As more and more people move to urban areas, our reliance on public water suppliers has increased. In the United States 86% of people get their water from a municipal supply, while a shrinking minority use private wells. Check your water bill for the name of your water supplier, or search online using the EPA Watershed database or this interactive site from Pur water filters.

There are 155,000 water supply companies in the U.S. and most people don’t have a choice about where their water comes from. Find your suppliers website and look for an annual report; the government requires them to test and release this information every July. This is the fastest way to find out what’s in your water.

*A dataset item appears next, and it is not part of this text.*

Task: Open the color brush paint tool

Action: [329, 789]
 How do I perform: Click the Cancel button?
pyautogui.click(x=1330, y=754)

When you open your faucet, you’re drinking water that originated from one of these natural sources.

Mountain snowmelt can accumulate in reservoirs; lakes and rivers can provide water for communities; or, for about a third of the U.S. their water comes from groundwater (which flows between gravel and sediment layers, and is not, in fact, a big underground lake).

Click the arrows to follow the path of municipal water.

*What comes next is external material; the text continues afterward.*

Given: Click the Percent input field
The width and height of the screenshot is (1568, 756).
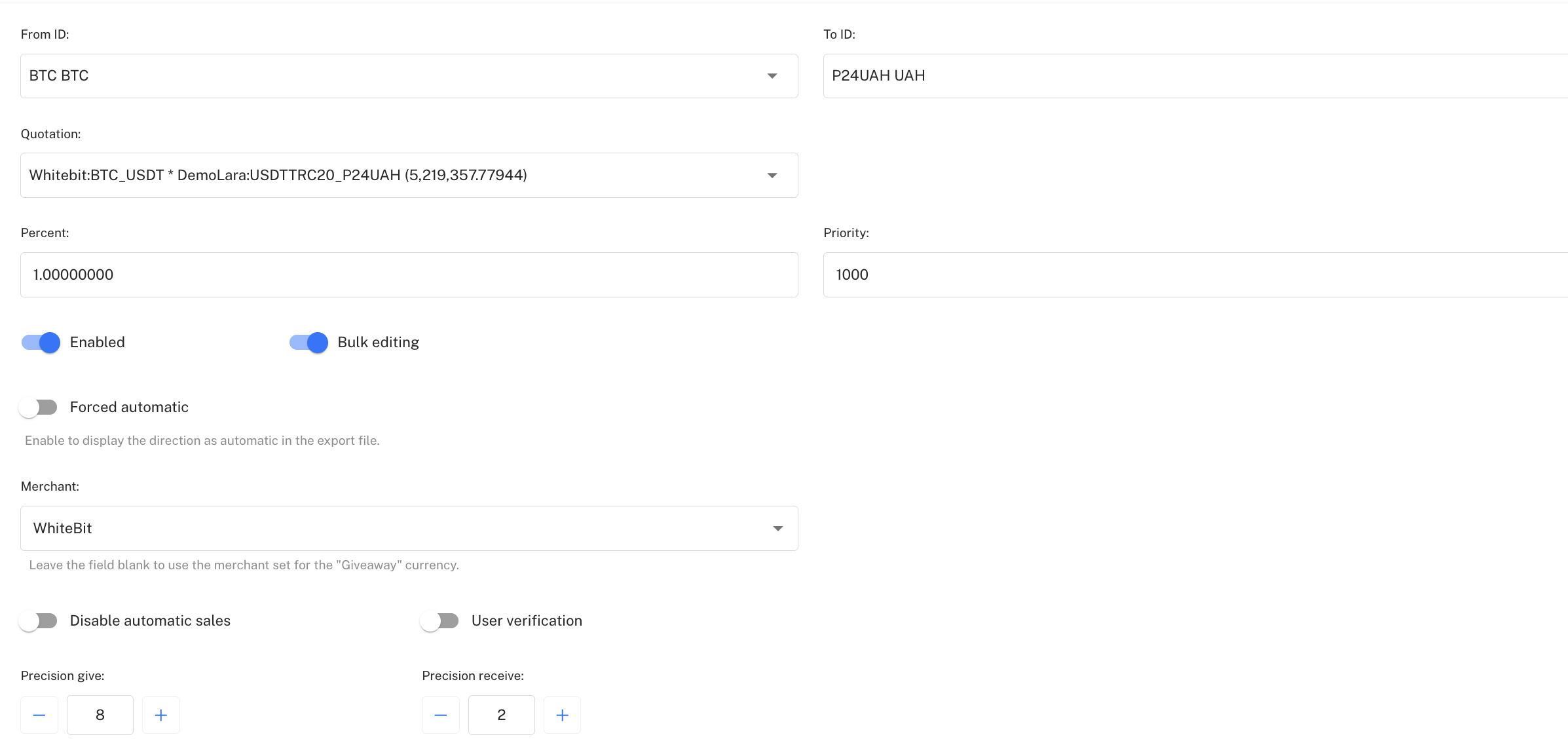Looking at the screenshot, I should pos(409,275).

Water treatment facilities are designed to make your water safe to drink. Water passes through screens to filter out large material like sticks, organisms, or that soda bottle you threw out last weekend.

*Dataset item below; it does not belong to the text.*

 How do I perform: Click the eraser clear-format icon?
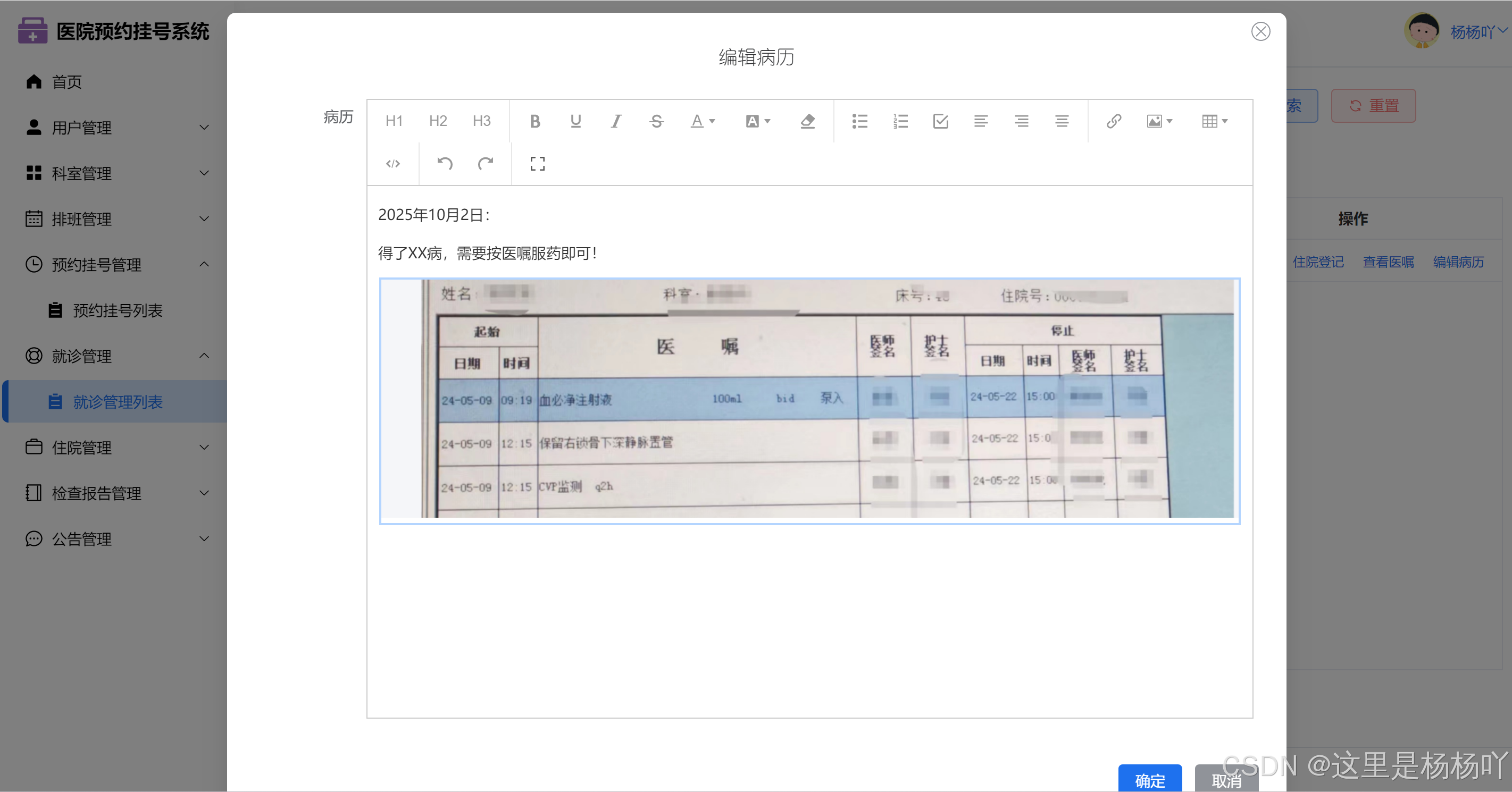tap(808, 121)
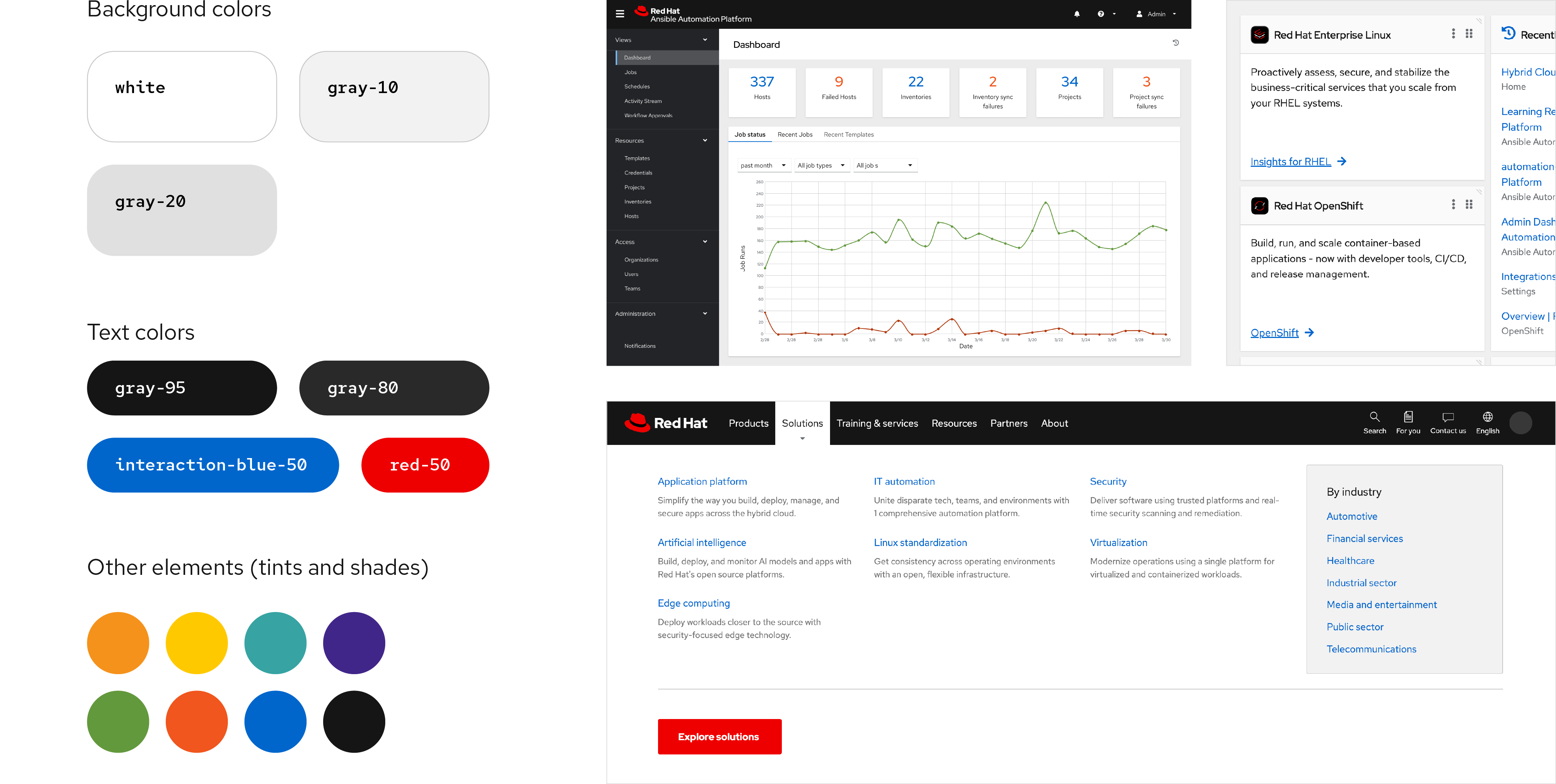This screenshot has width=1556, height=784.
Task: Open the past month dropdown
Action: (763, 165)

As the water is pumped towards it’s destination, it is kept open to the air to allow gaseous contaminants to escape.

Further material is removed by coagulation—adding electrically charged chemicals that attract participles suspended in the water. Then, during flocculation, the water is gently stirred so that the clumps (flocs) accumulate and grow large enough to sink to the bottom of the water.

The water passes through several layers of filters to remove even the smallest particles.

Once the water is as clean as it’s going to get, treatment plants actually add some additional chemicals. Chlorine gas is injected to kill any harmful bacteria, and fluoride is added for dental health benefits. Chemicals can also be added to remove natural minerals like calcium to make the water “softer.”

Treated water is then stored under pressure so that it will readily flow into your pipes. Electric pumps can squeeze a reservoir of water to keep it pressurized, or water can be pumped into water towers to let gravity to do the work of pushing water to your faucet.

Like any resource, treated water is stockpiled for emergencies.

Water mains take the final product throughout the city, where individual waterlines branch off to their final destinations.